Diperkuat diduga kuat kebanyakan Anggota Legislatif itu hanya memikirkan bagaimana mengamankan Kursi pribadi dari pada mengamankan eksistensi dan marwah Partainya sehingga dampak platfom partai sering terlupakan dan upaya meraih kekuasaan bertindak untuk dan atas nama kepentingan platform partai demi kepentingan rakyatpun juga menjadi terkesampingkan.

Akhirnya demi alasan Kondusifitas dan konsisten dalam menjalankan program program pembangunan berkelanjutan disertai argumen efektif efisien dalam khususnya pembiayaan Pemilu agar tidak dua kali anggaran dan ini uang rakyat pula yang akan dihamburkan demi terselenggaranya Pilkada Ulang. Maka alasan logis ini sebagai materi pokok strategis dan sangat efektif disampaikan dalam kampanye bagi pasangan calon tunggal. Karena tidak perlu adu program dan tarung kemampuan dengan pihak lawan secara riil, tidak ada program pembanding karena lawanya hanyalah kotak kosong.

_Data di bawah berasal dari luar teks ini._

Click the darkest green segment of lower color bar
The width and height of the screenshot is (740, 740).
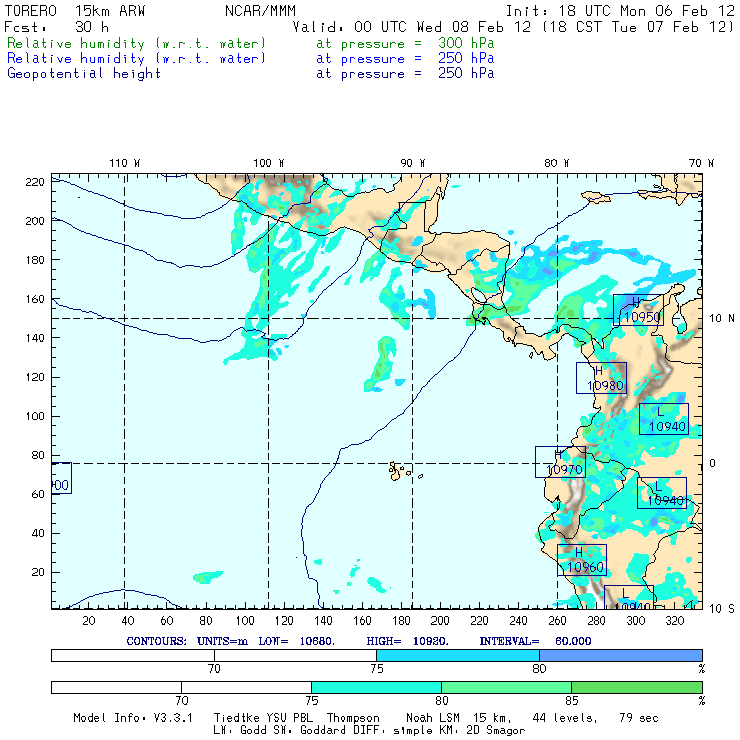[636, 688]
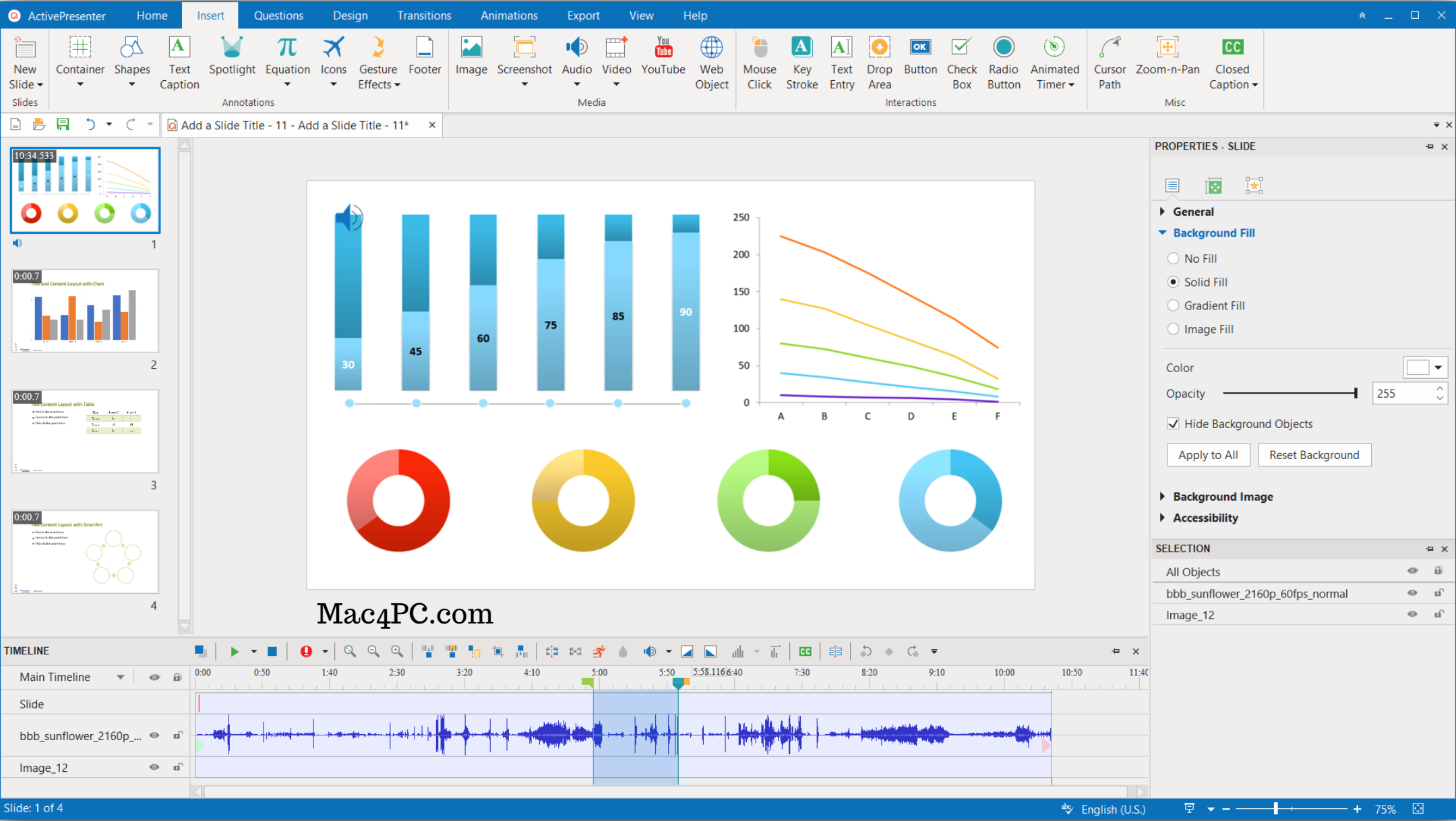Toggle visibility of bbb_sunflower_2160p layer
This screenshot has width=1456, height=821.
[x=154, y=736]
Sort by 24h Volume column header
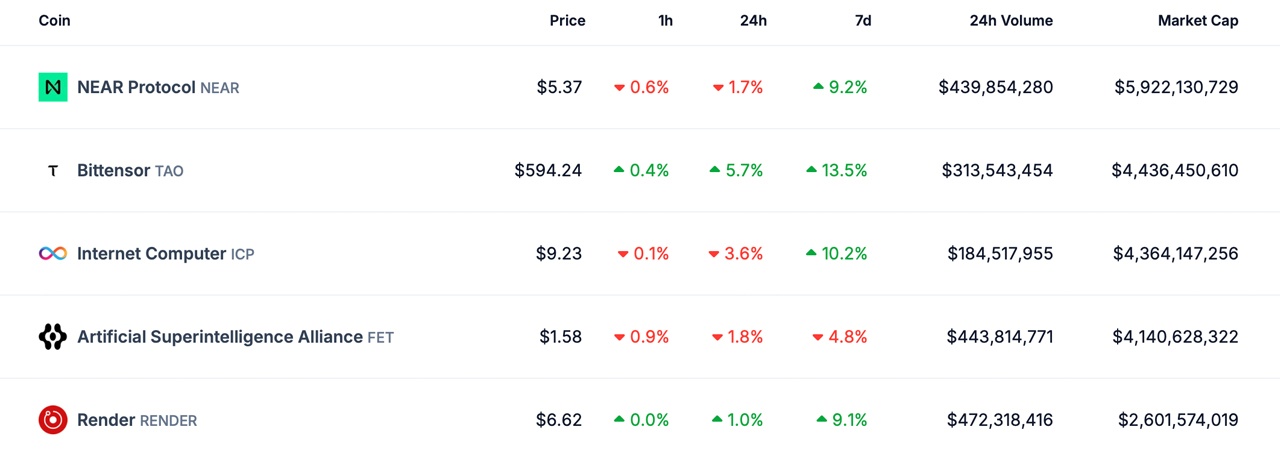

Ada benarnya kita perlu menyetujui alasan logis diatas dengan catatan, benar dan tepat cipta kondisi, kondufisitas, konsistensi, keberlanjutan program pembangunan, dan terpenting efektif efisien anggaran agar tidak terbuang untuk perhelatan Pilkada kedua (ulang), maka perlu disikapi secara bijaksana dan menghilangkan rasa ego.

Perlunya Calon Tunggal ini lakukan kontrak politik dengan rakyat, semisal contoh sederhana uang anggaran jika untuk pemilu ulang lebih baik disalurkan untuk kepentingan kesejateraan rakyat diwaktu Pemerintahan depan, tentu seiring pelaksanaan program pembangunan , serta program strategis berbasis kerakyatan/ kesejahteraan masyarakat yang telah diperjanjikan.

Artinya cukup Pilkada Satu Kali , Dukung Dan Menangkan Calon Tunggal, kita lakukan kemudian dengan super ekstra ketat dalam pengawasan bersama sama teman Lembaga Swadaya Masyarakat / Lembaga para penggiat anti Korupsi, Teman teman Insan Pers, penggiat good governance, tentu pihak Legislatif sangat punya peran besar tanggungjawab moral atas kebersihan terhadap jalanya roda pemerintahan kedepan.

Justru inilah menurut saya berdemokrasi secara bertanggungjawab, karena kita selamatkan uang rakyat dari hanya sekedar perhelatan pilkada kedua, hindari pemborosan anggaran dan kita atensi secara optimal mengawal pemerintahan menuju tata kelola dengan prinsip prinsip good Governance dapat terwujud.

Catatan penting disisi lain, jika hal ini cukup Pilkada satu kali menangkan calon tunggal, maka dari diri pasangan calon Tunggal harus juga berani open, terbuka saran masukkan dalam pengawasan yang super ketat, bukan justru anti kritik dan jauhkan budaya dendam, yang semua itu tentu kritik tajam pasti berasal dari yang semula kurang aspiratif pada pasangan yang bersangkutan. Ini menjadi cambuk pedih yang harus disikapi positif demi kemajuan dan pembelajaran evaluasi pemerintah.